Sonntag, 26. August, SWR Fernsehen, 17.15 Uhr

 

Wildes Bayern: Im Schatten des Watzmann

 

Der Film von Jan Haft zeigt die faszinierende Natur in Deutschlands einzigem Alpennationalpark von der Schneeschmelze bis zum Sommer. Wenn die ersten Frühblüher die Frühlingssonne nutzen, balzen die Auerhähne. Steinadler haben Nachwuchs zu versorgen und halten Ausschau nach jungen Gämsen.

 

Montag, 27. August, Bayerisches Fernsehen, 21.00 Uhr

 

Bayern erleben

 

Im Land der Höhlen, Felsen und Falken - Die Fränkische Schweiz
Landschaften von besonderer Schönheit haben unsere Vorfahren gerne "Schweiz" genannt. Die Fränkische Schweiz ist eine fast idealtypische Natur- und Kulturlandschaft. Ihre bizarren Felsnadeln und Höhlen sind einzigartig in Mitteleuropa. Nirgendwo sonst gibt es auf so engem Raum steile Felsklippen, weit ausgedehnte Wacholderheiden und dazu noch malerische Streuobstwiesen. Trotz jahrhundertelanger Nutzung durch den Menschen besitzt die Fränkische Schweiz einen erfreulichen ökologischen Reichtum. Diese Bilderbuchlandschaft liegt im Herzen des Städtedreiecks Nürnberg, Bamberg und Bayreuth.

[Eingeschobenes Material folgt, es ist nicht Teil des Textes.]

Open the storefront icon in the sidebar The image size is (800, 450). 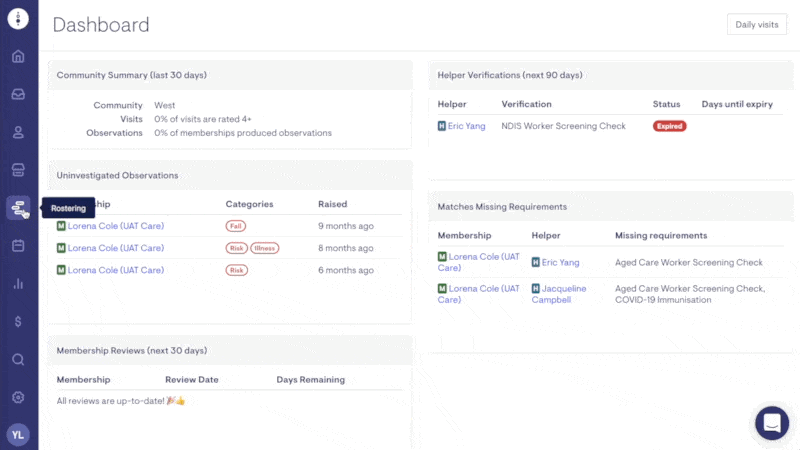18,169
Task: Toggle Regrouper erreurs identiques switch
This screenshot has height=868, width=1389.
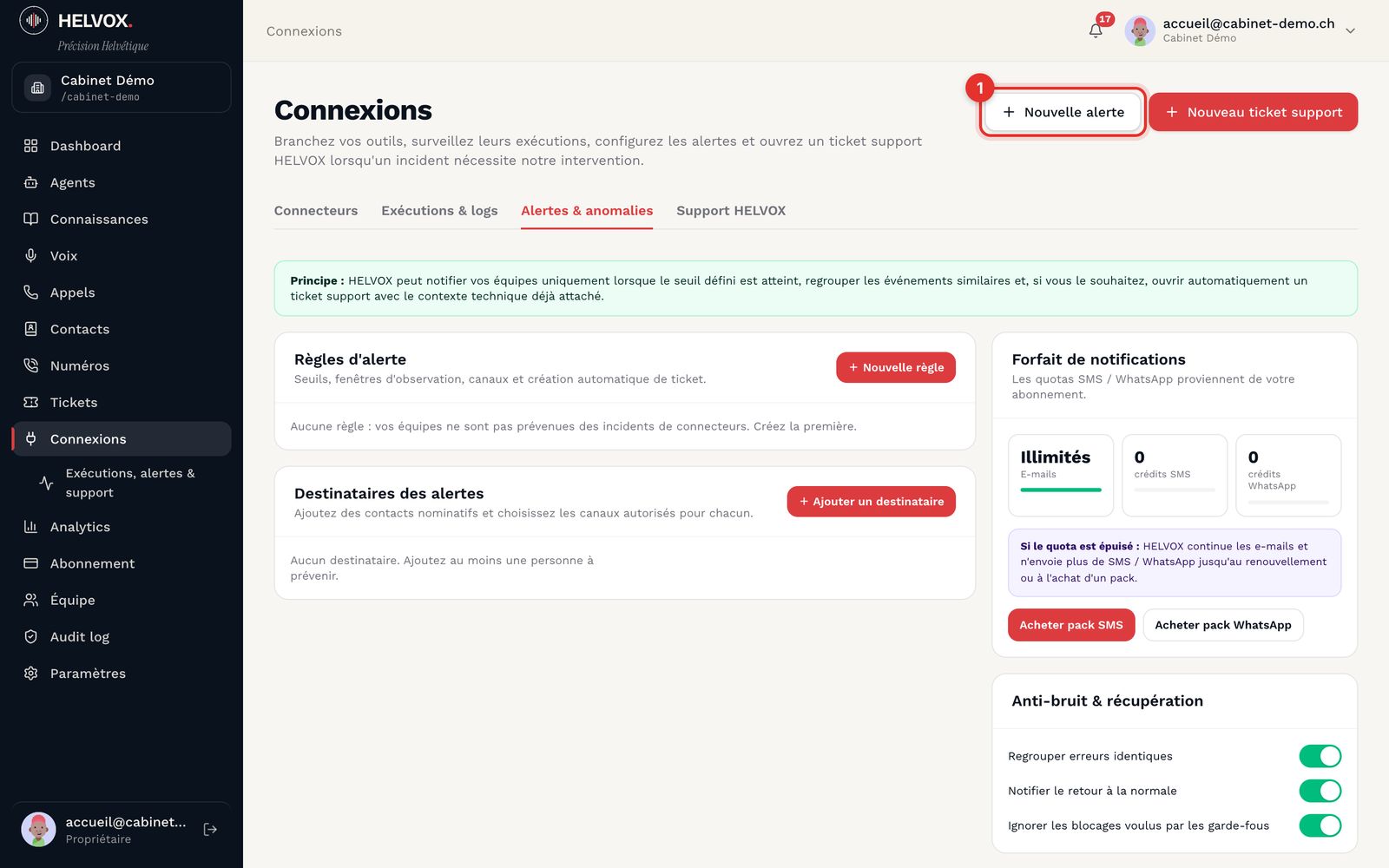Action: pos(1320,756)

Filmautor Jürgen Eichinger zeigt die außergewöhnliche Tier- und Pflanzenwelt dieser Region wie etwa Wanderfalken, Siebenschläfer, Apollofalter oder Dachse. Einen ganzen Tag lang hat er sie begleitet - vom Sonnenaufgang bis zum nächsten Morgen.

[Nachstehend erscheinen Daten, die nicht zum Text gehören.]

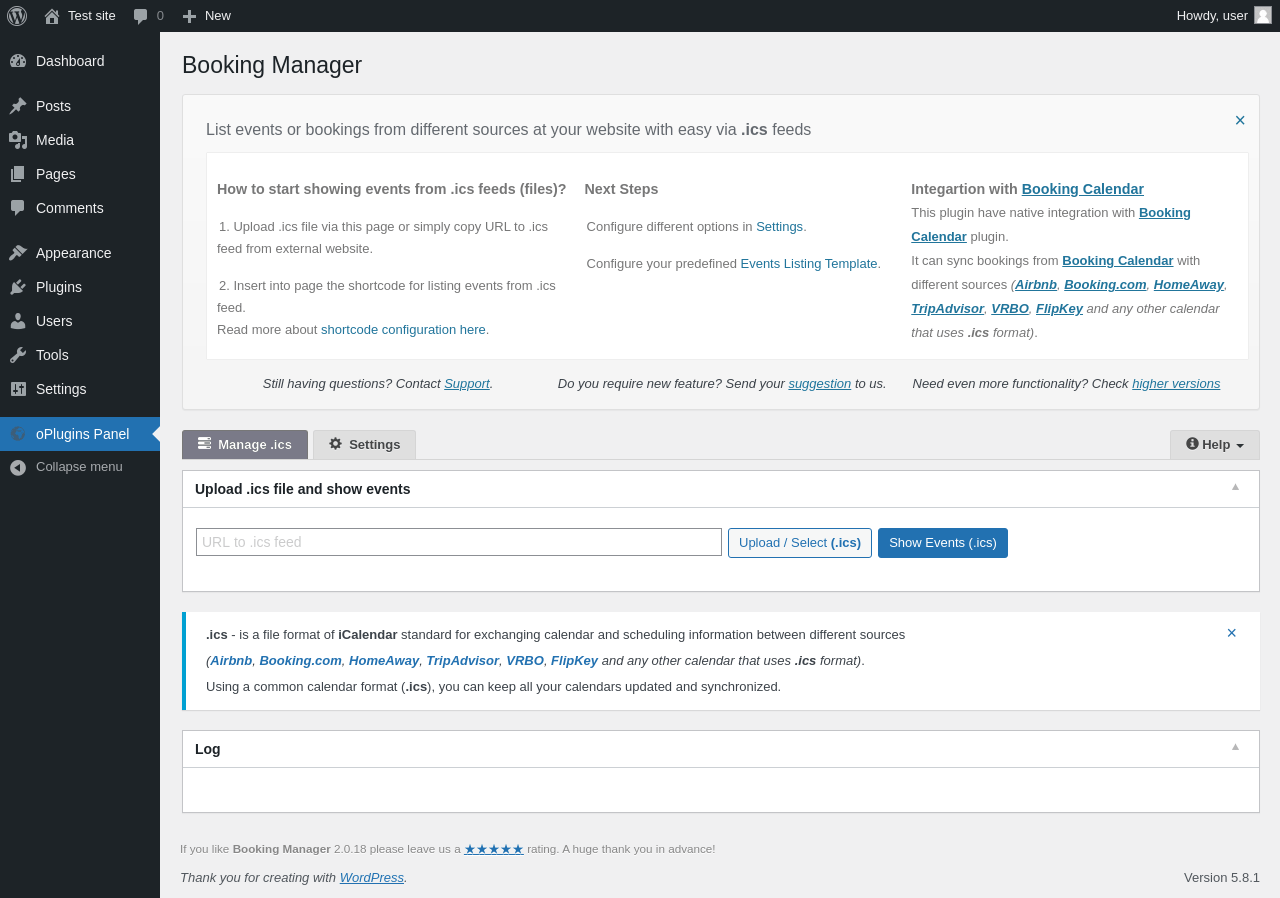Open the comments bubble icon in admin bar
The image size is (1280, 898).
click(x=141, y=16)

Als Karstgebiet birgt die Fränkische Schweiz auch im Untergrund so manches Geheimnis. Mehr als 1.000 Höhlen sind bereits bekannt, im Laufe der Jahrtausende sind riesige und bizarre Tropfsteingebilde entstanden. Wo während der Eiszeiten Menschen, Höhlenbären, Mammuts und andere urzeitliche Tiere Unterschlupf suchten, leben heute Höhlenkrebse, Spinnen und Fledermäuse.

 

Dienstag, 28. August, arte, 11.30 Uhr

 

Wildes Deutschland

Die Rhön

 

„Wildes Deutschland” entführt diesmal in das Biosphärenreservat Rhön, ein Mittelgebirge im Dreiländereck Bayern, Hessen und Thüringen. In den Kernzonen des UNESCO-Biosphärenreservats sollen die Wälder wieder zum Urwald werden. Wälder, in denen die Natur ihren eigenen Gesetzen folgt, und wo auch seltene und gefährdete Arten einen sicheren Lebensraum haben. Neben dem größten Birkhuhn-Vorkommen außerhalb der Alpen leben weitere empfindliche Arten wie der Uhu und der Schwarzstorch in dem vielgestaltigen Gebirge. Die Dokumentation beobachtet die faszinierende Tier- und Pflanzenwelt im Kreislauf der Jahreszeiten.

Ihre zentrale geografische Lage in Mitteleuropa und die ideale Vernetzung von offenen und bewaldeten Lebensräumen machen die Rhön darüber hinaus zu einem entscheidenden Knotenpunkt für wandernde Tierarten wie Luchs und Wildkatze.

 

Kurzfristige Programmänderungen sind möglich.